■ What to work on:
All lines of the material must be output verbatim.

■ Information shown:

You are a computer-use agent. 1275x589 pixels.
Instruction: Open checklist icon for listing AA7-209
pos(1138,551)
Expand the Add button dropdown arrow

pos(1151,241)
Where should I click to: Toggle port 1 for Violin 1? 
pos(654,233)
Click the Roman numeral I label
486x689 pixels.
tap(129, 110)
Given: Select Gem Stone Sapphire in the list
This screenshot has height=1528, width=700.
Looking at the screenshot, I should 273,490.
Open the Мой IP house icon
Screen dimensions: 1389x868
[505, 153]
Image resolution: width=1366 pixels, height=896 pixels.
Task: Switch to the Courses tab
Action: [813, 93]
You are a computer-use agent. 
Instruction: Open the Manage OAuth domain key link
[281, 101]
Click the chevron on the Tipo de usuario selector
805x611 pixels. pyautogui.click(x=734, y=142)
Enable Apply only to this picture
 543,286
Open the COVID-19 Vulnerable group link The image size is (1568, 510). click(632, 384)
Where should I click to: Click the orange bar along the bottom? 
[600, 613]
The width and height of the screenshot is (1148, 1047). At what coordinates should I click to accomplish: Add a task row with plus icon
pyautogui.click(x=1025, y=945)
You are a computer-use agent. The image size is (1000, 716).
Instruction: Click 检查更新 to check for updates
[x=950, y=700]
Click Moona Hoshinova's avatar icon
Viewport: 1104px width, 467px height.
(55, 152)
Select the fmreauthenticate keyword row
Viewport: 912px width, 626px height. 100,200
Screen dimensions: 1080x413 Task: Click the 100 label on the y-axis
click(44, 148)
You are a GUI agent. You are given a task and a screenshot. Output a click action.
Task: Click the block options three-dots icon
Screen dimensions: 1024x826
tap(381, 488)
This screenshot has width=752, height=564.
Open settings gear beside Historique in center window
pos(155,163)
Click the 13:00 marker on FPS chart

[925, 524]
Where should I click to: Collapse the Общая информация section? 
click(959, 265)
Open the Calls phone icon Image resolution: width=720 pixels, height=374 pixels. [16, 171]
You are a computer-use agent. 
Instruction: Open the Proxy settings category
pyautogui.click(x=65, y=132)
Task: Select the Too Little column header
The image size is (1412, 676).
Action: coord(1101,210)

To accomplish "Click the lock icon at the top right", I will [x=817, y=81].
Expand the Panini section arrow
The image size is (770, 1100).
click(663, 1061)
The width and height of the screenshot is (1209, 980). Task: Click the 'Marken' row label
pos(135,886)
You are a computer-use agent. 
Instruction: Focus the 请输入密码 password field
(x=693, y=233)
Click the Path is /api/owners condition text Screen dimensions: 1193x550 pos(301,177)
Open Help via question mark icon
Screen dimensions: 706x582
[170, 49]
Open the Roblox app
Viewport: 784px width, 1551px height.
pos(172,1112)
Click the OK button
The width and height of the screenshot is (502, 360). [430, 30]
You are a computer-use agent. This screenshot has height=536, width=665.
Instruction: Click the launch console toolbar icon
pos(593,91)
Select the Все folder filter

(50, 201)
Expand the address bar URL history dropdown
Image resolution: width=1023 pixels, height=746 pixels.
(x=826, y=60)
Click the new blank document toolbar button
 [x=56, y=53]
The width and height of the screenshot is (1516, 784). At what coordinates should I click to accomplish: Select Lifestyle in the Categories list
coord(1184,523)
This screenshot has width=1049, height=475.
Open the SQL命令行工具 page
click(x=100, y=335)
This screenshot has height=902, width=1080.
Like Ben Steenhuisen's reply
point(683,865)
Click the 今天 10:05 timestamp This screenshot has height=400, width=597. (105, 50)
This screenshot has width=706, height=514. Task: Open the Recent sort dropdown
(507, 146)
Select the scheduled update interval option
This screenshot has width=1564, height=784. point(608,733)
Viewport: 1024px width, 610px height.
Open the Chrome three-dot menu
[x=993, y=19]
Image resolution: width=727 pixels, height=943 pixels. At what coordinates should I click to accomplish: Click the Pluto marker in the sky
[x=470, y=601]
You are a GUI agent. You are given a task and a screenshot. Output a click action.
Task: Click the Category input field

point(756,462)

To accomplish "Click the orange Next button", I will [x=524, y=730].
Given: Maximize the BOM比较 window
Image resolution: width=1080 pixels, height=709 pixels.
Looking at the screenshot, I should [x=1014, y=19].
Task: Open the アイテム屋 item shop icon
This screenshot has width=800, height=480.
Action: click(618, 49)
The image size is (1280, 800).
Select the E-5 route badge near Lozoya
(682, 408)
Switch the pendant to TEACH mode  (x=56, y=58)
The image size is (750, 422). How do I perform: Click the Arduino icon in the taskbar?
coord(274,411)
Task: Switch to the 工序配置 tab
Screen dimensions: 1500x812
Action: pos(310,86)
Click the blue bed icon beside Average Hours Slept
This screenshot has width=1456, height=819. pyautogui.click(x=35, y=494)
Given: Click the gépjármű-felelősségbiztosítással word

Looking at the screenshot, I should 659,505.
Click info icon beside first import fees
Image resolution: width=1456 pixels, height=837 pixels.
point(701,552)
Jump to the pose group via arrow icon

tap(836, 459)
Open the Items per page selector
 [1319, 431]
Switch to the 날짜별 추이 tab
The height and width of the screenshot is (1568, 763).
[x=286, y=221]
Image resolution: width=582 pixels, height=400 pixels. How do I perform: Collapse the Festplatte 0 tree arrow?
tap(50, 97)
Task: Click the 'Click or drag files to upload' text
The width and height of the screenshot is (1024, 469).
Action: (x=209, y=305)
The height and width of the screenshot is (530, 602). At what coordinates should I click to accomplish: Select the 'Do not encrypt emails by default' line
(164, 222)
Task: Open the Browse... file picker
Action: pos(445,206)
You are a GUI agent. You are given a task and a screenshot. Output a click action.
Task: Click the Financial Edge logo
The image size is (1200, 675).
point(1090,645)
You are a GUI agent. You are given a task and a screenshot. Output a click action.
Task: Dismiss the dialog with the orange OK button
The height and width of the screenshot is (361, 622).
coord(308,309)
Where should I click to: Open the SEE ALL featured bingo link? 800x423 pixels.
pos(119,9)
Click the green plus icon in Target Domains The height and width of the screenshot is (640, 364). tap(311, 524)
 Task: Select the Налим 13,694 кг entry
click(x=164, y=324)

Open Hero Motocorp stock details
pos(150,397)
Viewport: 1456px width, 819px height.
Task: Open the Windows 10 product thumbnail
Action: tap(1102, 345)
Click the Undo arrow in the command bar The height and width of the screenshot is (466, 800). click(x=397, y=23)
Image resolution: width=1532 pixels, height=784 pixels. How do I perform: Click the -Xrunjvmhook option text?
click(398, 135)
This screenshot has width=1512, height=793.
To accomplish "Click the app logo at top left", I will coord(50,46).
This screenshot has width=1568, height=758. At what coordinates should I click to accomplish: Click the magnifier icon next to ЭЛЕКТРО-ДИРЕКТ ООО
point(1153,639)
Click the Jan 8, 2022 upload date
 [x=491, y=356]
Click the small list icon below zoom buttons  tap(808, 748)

■ Solution to this task:
You are a computer-use agent. 1275x589 pixels.
Instruction: Open checklist icon for listing AA7-209
pos(1138,551)
Expand the Add button dropdown arrow

pos(1151,241)
Where should I click to: Toggle port 1 for Violin 1? 
pos(654,233)
Click the Roman numeral I label
486x689 pixels.
tap(129, 110)
Given: Select Gem Stone Sapphire in the list
This screenshot has height=1528, width=700.
Looking at the screenshot, I should 273,490.
Open the Мой IP house icon
Screen dimensions: 1389x868
[505, 153]
Image resolution: width=1366 pixels, height=896 pixels.
Task: Switch to the Courses tab
Action: [813, 93]
You are a computer-use agent. 
Instruction: Open the Manage OAuth domain key link
[281, 101]
Click the chevron on the Tipo de usuario selector
805x611 pixels. pyautogui.click(x=734, y=142)
Enable Apply only to this picture
 543,286
Open the COVID-19 Vulnerable group link The image size is (1568, 510). click(632, 384)
Where should I click to: Click the orange bar along the bottom? 
[600, 613]
The width and height of the screenshot is (1148, 1047). At what coordinates should I click to accomplish: Add a task row with plus icon
pyautogui.click(x=1025, y=945)
You are a computer-use agent. The image size is (1000, 716).
Instruction: Click 检查更新 to check for updates
[x=950, y=700]
Click Moona Hoshinova's avatar icon
Viewport: 1104px width, 467px height.
(55, 152)
Select the fmreauthenticate keyword row
Viewport: 912px width, 626px height. 100,200
Screen dimensions: 1080x413 Task: Click the 100 label on the y-axis
click(44, 148)
You are a GUI agent. You are given a task and a screenshot. Output a click action.
Task: Click the block options three-dots icon
Screen dimensions: 1024x826
tap(381, 488)
This screenshot has width=752, height=564.
Open settings gear beside Historique in center window
pos(155,163)
Click the 13:00 marker on FPS chart

[925, 524]
Where should I click to: Collapse the Общая информация section? 
click(959, 265)
Open the Calls phone icon Image resolution: width=720 pixels, height=374 pixels. [16, 171]
You are a computer-use agent. 
Instruction: Open the Proxy settings category
pyautogui.click(x=65, y=132)
Task: Select the Too Little column header
The image size is (1412, 676).
Action: coord(1101,210)

To accomplish "Click the lock icon at the top right", I will [x=817, y=81].
Expand the Panini section arrow
The image size is (770, 1100).
click(663, 1061)
The width and height of the screenshot is (1209, 980). Task: Click the 'Marken' row label
pos(135,886)
You are a computer-use agent. 
Instruction: Focus the 请输入密码 password field
(x=693, y=233)
Click the Path is /api/owners condition text Screen dimensions: 1193x550 pos(301,177)
Open Help via question mark icon
Screen dimensions: 706x582
[170, 49]
Open the Roblox app
Viewport: 784px width, 1551px height.
pos(172,1112)
Click the OK button
The width and height of the screenshot is (502, 360). [430, 30]
You are a computer-use agent. This screenshot has height=536, width=665.
Instruction: Click the launch console toolbar icon
pos(593,91)
Select the Все folder filter

(50, 201)
Expand the address bar URL history dropdown
Image resolution: width=1023 pixels, height=746 pixels.
(x=826, y=60)
Click the new blank document toolbar button
 [x=56, y=53]
The width and height of the screenshot is (1516, 784). At what coordinates should I click to accomplish: Select Lifestyle in the Categories list
coord(1184,523)
This screenshot has width=1049, height=475.
Open the SQL命令行工具 page
click(x=100, y=335)
This screenshot has height=902, width=1080.
Like Ben Steenhuisen's reply
point(683,865)
Click the 今天 10:05 timestamp This screenshot has height=400, width=597. (105, 50)
This screenshot has width=706, height=514. Task: Open the Recent sort dropdown
(507, 146)
Select the scheduled update interval option
This screenshot has width=1564, height=784. point(608,733)
Viewport: 1024px width, 610px height.
Open the Chrome three-dot menu
[x=993, y=19]
Image resolution: width=727 pixels, height=943 pixels. At what coordinates should I click to accomplish: Click the Pluto marker in the sky
[x=470, y=601]
You are a GUI agent. You are given a task and a screenshot. Output a click action.
Task: Click the Category input field

point(756,462)

To accomplish "Click the orange Next button", I will [x=524, y=730].
Given: Maximize the BOM比较 window
Image resolution: width=1080 pixels, height=709 pixels.
Looking at the screenshot, I should [x=1014, y=19].
Task: Open the アイテム屋 item shop icon
This screenshot has width=800, height=480.
Action: click(618, 49)
The image size is (1280, 800).
Select the E-5 route badge near Lozoya
(682, 408)
Switch the pendant to TEACH mode  (x=56, y=58)
The image size is (750, 422). How do I perform: Click the Arduino icon in the taskbar?
coord(274,411)
Task: Switch to the 工序配置 tab
Screen dimensions: 1500x812
Action: pos(310,86)
Click the blue bed icon beside Average Hours Slept
This screenshot has width=1456, height=819. pyautogui.click(x=35, y=494)
Given: Click the gépjármű-felelősségbiztosítással word

Looking at the screenshot, I should 659,505.
Click info icon beside first import fees
Image resolution: width=1456 pixels, height=837 pixels.
point(701,552)
Jump to the pose group via arrow icon

tap(836, 459)
Open the Items per page selector
 [1319, 431]
Switch to the 날짜별 추이 tab
The height and width of the screenshot is (1568, 763).
[x=286, y=221]
Image resolution: width=582 pixels, height=400 pixels. How do I perform: Collapse the Festplatte 0 tree arrow?
tap(50, 97)
Task: Click the 'Click or drag files to upload' text
The width and height of the screenshot is (1024, 469).
Action: (x=209, y=305)
The height and width of the screenshot is (530, 602). At what coordinates should I click to accomplish: Select the 'Do not encrypt emails by default' line
(164, 222)
Task: Open the Browse... file picker
Action: pos(445,206)
You are a GUI agent. You are given a task and a screenshot. Output a click action.
Task: Click the Financial Edge logo
The image size is (1200, 675).
point(1090,645)
You are a GUI agent. You are given a task and a screenshot. Output a click action.
Task: Dismiss the dialog with the orange OK button
The height and width of the screenshot is (361, 622).
coord(308,309)
Where should I click to: Open the SEE ALL featured bingo link? 800x423 pixels.
pos(119,9)
Click the green plus icon in Target Domains The height and width of the screenshot is (640, 364). tap(311, 524)
 Task: Select the Налим 13,694 кг entry
click(x=164, y=324)

Open Hero Motocorp stock details
pos(150,397)
Viewport: 1456px width, 819px height.
Task: Open the Windows 10 product thumbnail
Action: tap(1102, 345)
Click the Undo arrow in the command bar The height and width of the screenshot is (466, 800). click(x=397, y=23)
Image resolution: width=1532 pixels, height=784 pixels. How do I perform: Click the -Xrunjvmhook option text?
click(398, 135)
This screenshot has width=1512, height=793.
To accomplish "Click the app logo at top left", I will coord(50,46).
This screenshot has width=1568, height=758. At what coordinates should I click to accomplish: Click the magnifier icon next to ЭЛЕКТРО-ДИРЕКТ ООО
point(1153,639)
Click the Jan 8, 2022 upload date
 [x=491, y=356]
Click the small list icon below zoom buttons  tap(808, 748)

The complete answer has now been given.